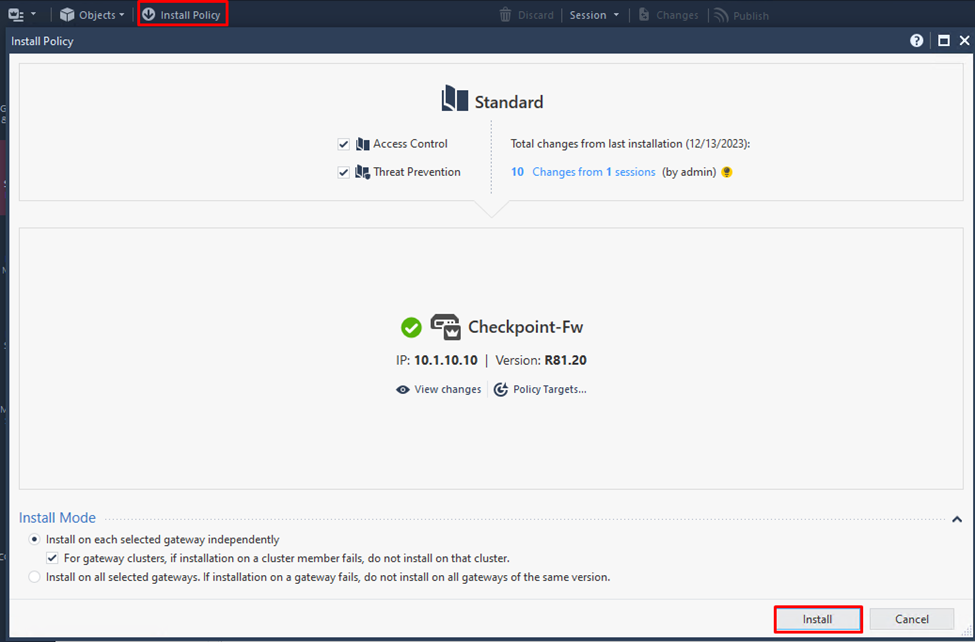Open the Changes toolbar item
975x642 pixels.
[x=668, y=15]
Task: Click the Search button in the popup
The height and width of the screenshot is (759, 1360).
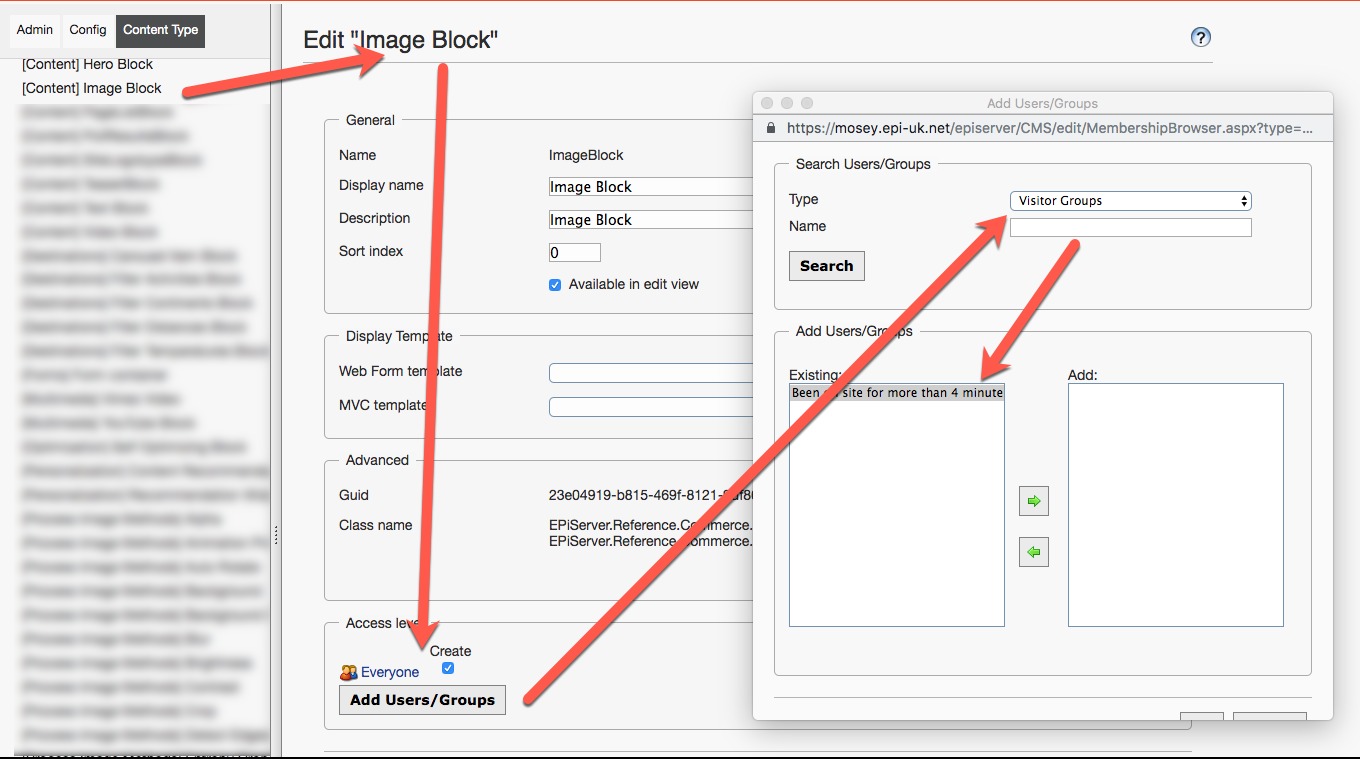Action: coord(826,266)
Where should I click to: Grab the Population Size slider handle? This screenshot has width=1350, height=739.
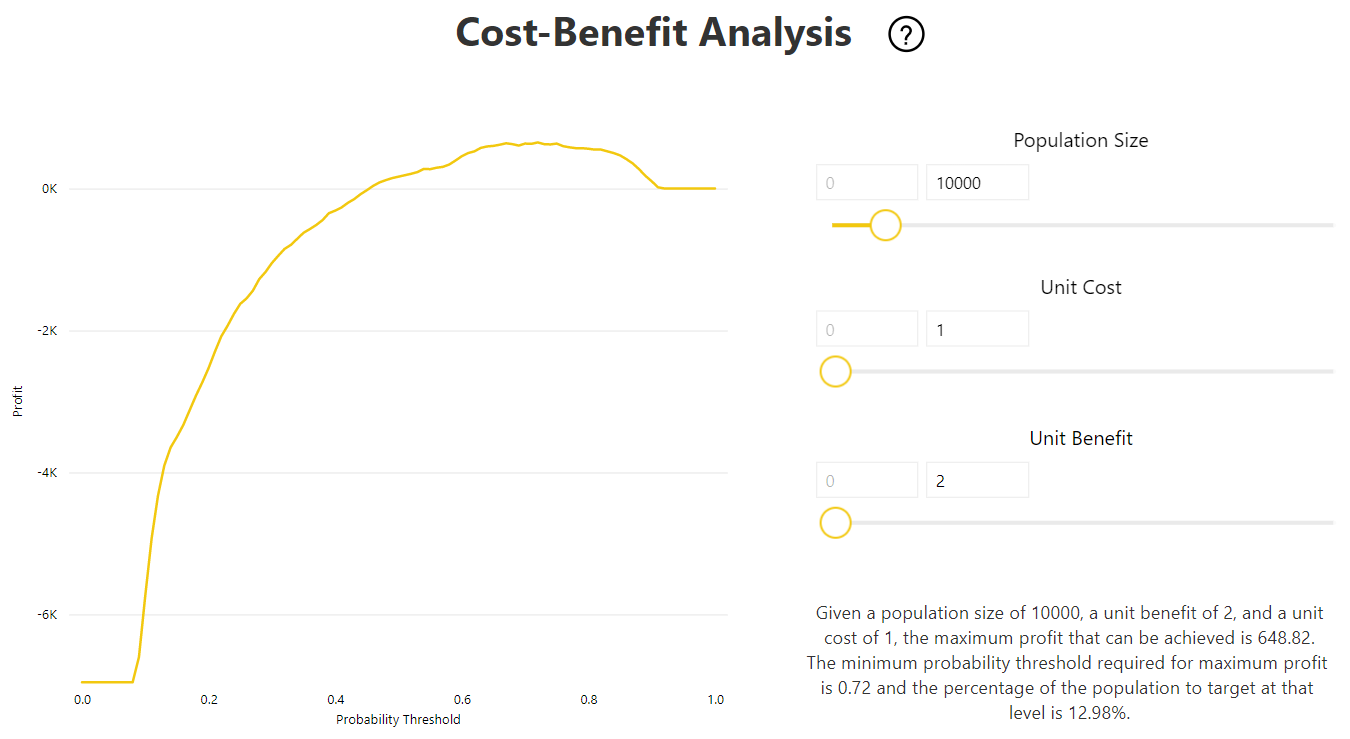(x=885, y=225)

※

■ **Exercise requirements**:
Begin at the line that contains "Task: Click the Search button in the popup" and transcribe exactly, and only, each line through the final line of the data above, both included; the pictures do not go in.

■ **Result**:
Task: Click the Search button in the popup
The height and width of the screenshot is (759, 1360).
Action: coord(826,266)
Where should I click to: Grab the Population Size slider handle? This screenshot has width=1350, height=739.
(x=885, y=225)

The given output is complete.